Hacker News new | ask | show | jobs
by andrewflnr 698 days ago
Is it just because it hasn't gotten as far as making physical predictions yet? To put it charitably it's very abstract, but I wonder exactly where the holes are that real physicists see.
2 comments

Physicists won’t take a look at a new theory unless the person pushing it can demonstrate very good reasons for physicists to do so. Generally those have to be quite concrete reasons: for example explaining a known phenomenon in a much clearer or more intuitive way, or allowing the explanation of systems that weren’t easy to conceptualise of before, etc.

But ultimately it’s up to Wolfram to come up with those things.
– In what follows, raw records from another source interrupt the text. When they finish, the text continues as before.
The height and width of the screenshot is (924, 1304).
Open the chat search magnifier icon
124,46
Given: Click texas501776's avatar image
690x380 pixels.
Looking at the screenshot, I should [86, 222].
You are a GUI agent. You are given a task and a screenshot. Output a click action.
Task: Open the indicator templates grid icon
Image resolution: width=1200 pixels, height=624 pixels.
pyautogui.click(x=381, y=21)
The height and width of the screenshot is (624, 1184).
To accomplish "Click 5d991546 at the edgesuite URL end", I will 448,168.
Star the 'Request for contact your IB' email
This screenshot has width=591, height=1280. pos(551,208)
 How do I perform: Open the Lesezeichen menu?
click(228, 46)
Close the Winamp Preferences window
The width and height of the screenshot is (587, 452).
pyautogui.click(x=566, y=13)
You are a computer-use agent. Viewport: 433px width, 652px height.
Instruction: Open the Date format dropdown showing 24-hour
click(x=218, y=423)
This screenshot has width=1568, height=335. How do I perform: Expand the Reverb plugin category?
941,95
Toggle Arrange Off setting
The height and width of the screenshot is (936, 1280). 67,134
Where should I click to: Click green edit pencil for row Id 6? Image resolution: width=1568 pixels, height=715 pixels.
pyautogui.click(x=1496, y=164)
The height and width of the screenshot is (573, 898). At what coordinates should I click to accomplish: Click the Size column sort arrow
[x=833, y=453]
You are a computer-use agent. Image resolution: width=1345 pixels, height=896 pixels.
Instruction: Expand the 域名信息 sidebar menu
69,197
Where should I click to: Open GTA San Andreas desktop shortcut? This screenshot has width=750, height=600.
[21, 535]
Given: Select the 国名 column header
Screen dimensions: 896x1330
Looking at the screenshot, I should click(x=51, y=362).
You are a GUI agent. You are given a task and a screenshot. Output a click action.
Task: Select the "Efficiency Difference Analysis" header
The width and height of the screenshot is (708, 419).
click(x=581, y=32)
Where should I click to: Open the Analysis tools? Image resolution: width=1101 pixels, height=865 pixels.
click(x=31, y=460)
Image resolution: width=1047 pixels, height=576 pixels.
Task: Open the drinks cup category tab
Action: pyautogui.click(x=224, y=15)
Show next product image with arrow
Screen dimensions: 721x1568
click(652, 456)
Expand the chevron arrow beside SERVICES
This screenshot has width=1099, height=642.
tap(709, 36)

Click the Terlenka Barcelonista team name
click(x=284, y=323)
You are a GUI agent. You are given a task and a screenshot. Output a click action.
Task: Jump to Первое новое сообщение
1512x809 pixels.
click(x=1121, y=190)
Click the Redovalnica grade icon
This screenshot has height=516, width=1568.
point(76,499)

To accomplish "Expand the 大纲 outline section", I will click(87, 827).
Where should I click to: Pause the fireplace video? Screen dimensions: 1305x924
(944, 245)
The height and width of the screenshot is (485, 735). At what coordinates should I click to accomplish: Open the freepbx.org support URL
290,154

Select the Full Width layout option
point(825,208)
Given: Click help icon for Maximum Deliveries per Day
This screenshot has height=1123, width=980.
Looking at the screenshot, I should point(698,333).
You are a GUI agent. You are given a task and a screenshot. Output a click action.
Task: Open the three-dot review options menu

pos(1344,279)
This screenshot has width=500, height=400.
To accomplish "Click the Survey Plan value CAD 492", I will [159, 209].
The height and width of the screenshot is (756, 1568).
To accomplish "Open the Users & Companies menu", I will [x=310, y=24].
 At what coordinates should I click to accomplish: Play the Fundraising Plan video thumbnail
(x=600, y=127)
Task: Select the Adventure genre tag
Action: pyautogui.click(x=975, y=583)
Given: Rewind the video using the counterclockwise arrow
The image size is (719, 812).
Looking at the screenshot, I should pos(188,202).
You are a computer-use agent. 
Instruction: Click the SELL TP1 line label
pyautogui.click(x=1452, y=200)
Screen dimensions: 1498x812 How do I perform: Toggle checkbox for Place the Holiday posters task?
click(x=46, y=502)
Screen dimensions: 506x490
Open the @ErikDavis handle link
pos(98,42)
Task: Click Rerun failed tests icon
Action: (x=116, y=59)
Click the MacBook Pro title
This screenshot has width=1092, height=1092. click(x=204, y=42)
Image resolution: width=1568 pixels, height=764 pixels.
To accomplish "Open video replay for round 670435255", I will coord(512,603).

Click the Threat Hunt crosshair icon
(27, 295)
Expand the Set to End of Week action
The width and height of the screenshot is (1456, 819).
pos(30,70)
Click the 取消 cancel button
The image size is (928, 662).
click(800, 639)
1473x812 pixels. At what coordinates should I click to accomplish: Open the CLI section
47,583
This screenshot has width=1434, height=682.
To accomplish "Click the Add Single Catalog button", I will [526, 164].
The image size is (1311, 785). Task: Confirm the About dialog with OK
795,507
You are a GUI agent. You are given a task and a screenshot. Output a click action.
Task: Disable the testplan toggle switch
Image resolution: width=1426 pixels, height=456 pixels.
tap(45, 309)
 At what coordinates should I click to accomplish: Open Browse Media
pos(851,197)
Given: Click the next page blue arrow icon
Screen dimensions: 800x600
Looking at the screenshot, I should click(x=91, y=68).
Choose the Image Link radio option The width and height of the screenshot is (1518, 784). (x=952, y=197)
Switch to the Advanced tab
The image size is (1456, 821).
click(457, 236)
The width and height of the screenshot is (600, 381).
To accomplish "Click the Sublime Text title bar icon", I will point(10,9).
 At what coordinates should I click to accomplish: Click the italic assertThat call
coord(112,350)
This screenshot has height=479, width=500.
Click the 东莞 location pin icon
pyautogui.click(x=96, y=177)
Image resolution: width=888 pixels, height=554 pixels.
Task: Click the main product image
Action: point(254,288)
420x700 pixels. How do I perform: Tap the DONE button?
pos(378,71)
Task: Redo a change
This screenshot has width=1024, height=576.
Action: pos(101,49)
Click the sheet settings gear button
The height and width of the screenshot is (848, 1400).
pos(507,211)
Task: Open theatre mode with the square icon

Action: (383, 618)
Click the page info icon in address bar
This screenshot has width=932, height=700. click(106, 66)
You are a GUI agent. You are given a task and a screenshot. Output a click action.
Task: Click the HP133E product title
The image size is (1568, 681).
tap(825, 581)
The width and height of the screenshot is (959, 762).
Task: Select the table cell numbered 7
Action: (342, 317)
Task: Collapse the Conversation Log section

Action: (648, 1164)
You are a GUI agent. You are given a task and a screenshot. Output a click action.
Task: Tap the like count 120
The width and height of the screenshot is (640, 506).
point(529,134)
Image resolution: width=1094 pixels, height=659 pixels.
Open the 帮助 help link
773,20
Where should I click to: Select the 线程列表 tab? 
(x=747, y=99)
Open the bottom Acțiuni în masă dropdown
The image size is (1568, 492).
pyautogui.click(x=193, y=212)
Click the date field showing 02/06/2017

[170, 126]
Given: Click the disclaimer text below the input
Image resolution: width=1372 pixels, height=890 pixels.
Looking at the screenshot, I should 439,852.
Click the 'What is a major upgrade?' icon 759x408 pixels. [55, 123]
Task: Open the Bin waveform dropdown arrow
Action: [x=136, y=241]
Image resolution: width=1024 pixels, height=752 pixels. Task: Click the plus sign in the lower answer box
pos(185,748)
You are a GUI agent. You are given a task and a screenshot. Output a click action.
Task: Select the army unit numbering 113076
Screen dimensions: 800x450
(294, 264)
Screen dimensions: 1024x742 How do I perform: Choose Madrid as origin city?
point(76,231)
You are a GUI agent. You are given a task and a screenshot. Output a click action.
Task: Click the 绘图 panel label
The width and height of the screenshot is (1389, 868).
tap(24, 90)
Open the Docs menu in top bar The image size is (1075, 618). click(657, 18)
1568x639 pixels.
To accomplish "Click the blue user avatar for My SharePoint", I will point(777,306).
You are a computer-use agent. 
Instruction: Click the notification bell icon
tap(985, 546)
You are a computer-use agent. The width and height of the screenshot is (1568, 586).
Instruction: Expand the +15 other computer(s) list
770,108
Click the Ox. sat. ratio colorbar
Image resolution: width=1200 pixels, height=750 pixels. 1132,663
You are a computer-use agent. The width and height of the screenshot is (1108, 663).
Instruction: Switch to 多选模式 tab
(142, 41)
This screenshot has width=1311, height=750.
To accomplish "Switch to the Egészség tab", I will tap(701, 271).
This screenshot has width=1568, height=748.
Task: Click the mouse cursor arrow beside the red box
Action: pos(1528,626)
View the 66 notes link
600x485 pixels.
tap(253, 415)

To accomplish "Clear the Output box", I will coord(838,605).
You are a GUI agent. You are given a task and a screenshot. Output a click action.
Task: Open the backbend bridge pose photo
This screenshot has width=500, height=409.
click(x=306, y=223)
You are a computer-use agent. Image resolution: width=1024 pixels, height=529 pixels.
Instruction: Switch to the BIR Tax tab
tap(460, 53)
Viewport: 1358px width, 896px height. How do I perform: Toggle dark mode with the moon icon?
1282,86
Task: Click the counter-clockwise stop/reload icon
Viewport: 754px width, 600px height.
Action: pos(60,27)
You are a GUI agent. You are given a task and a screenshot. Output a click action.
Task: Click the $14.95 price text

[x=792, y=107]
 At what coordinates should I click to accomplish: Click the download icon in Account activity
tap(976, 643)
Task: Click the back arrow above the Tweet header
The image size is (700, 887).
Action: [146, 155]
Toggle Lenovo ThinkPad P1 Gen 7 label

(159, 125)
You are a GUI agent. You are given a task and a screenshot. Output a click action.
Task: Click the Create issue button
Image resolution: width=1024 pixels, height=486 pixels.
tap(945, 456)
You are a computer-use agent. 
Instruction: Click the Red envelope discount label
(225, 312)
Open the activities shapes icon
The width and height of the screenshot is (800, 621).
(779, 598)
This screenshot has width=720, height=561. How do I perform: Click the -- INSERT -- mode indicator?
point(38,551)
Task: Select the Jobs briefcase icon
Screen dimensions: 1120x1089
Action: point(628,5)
I don’t think most physicists feel he has done that, especially since the standards increase as the idea becomes more different to existing physics

> Physicists won’t take a look at a new theory unless the person pushing it can demonstrate very good reasons for physicists to do so

So why did all the string theories get popular?

FWIW, by my reading string theory is, incredibly, a lot closer to being testable than this thing, which is more like a proposed formalism in which to expess a theory than a theory itself.
Because it did do those things
A "theory" without predictions is just a bunch of words and numbers hanging out together.
> A "theory" without predictions is just a bunch of words and numbers hanging out together.

A famous example in Physics is String Theory. It has been around since at least 1980s and still no definitive way to prove or disprove it.